My Journey…..

My journey through Motherhood and PND

Diagnosis Time….

Filed under: Just Talking — mumov3 at 12:58 pm on Sunday, March 21, 2010  Tagged , , , ,

We went to see our GP and after answering some questions and filling out a form he diagnosed me with post natal depression. He started me on a mild Anti Depressant and said we would give it a go for a month and see how things were going.

They did nothing really and I was just getting worse and worse to the point I wouldn’t get out of bed and I would just cry and cry and cry and all I wanted was for it to be all over.

So after 2.5 weeks we went back to the Dr and he decided to refer me to maternal mental health and told me to stop taking the AD’s I was on because I needed to be off them for two weeks before I could start any new ones, and he thought that would probably tie in with when I would see MMH (he was right on the money)

I was really scared about going to see the psychiatrist, I thought he would lock me up and throw away the key or take the children away from me. I built up this picture of a really scary looking man who had a dark and scary office and he would tut tut at me. I couldn’t have been more wrong than if I had tried.

The psychiatrist was wonderful, he sat there and explained PND with me and about what was going on in my mind and body and how they react to depression and anxiety and explained what this first round of medication was going to be, how it might make me feel and he also introduced me to my Case Manager – boy she was a ray of sunshine in an otherwise very grey sky.

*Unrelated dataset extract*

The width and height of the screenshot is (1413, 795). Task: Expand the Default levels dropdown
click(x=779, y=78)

So I tried this first lot of medication, and there were tiny dots of time that were a little brighter, so over a couple of months he fiddled with the medication till it was all maxed out. It was at this point we talked about ECT treatment. Given that I was still suicidal and didn’t leave the house and was just so stuck in the bottom of my black pit, Matt and I decided it was worth a shot. So twice a week for 6 weeks I was taken up to Christchurch to have ECT treatment. I had the final two here in Gisborne. So all up I had 14 sessions of ECT. It has effected my short term memory but it did help. Yes it was scary, but the staff were great and you were fully anaesthetised before they treated you.

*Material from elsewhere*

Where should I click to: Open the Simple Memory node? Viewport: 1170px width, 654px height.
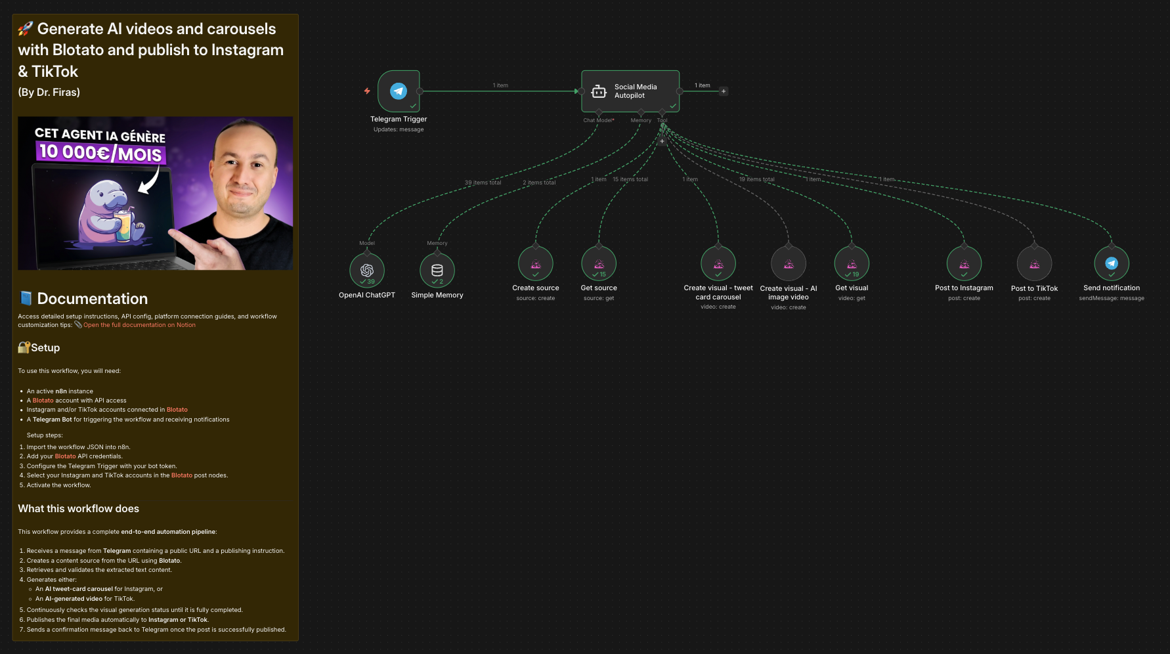(x=437, y=270)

By the time I came to Gisborne in late November I was still in a pretty dark place and my anxiety was pretty extreme, so my new psychiatrist put me on a stronger dose of anti anxiety medication. By early December he had built it up to the max dose.

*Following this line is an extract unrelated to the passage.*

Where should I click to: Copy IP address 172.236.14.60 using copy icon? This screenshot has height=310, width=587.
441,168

I still have quite severe anxiety, and I have days still that I wish it could all be over, as I am sure I am a burden to my darling husband and wonderful children. At the moment I feel like I have dropped right back down to the bottom of my black pit and I can’t see any way out of it.

I hate that I feel so incapable and useless and out of control, but this blackness is so overpowering. Everyday I wake up and pray that today will be a less bleak day. I have become very good at masking how I really feel, because it seems that PND is not understood and is associated with being “feeble minded” and not sound to parent.

It seems to me that depression itself gets a lot of advertising and information pamphlets etc but PND is very much the poor cousin and it really isn’t understood all that well, maybe this blog will enlighten people a bit more if I am lucky.